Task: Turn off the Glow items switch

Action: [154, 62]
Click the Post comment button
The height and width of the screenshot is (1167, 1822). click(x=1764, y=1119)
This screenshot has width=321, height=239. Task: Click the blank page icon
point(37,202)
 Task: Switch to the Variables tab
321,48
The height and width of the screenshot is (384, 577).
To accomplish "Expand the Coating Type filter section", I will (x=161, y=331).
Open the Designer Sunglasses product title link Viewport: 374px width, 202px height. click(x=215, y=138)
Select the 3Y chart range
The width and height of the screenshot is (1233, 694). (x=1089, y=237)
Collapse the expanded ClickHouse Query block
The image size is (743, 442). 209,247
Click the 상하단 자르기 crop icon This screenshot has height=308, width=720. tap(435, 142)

==

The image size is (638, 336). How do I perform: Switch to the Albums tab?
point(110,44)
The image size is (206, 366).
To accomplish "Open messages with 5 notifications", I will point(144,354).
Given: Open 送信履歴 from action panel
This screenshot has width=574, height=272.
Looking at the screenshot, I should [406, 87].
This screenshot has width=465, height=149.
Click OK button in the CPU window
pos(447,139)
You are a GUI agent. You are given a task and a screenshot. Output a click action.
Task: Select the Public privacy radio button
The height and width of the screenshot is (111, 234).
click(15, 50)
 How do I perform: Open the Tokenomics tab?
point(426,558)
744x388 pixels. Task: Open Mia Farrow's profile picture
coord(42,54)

# Activity
What is the number of lines in the material above that include "will"? Answer with the number only.

# Result of the task
2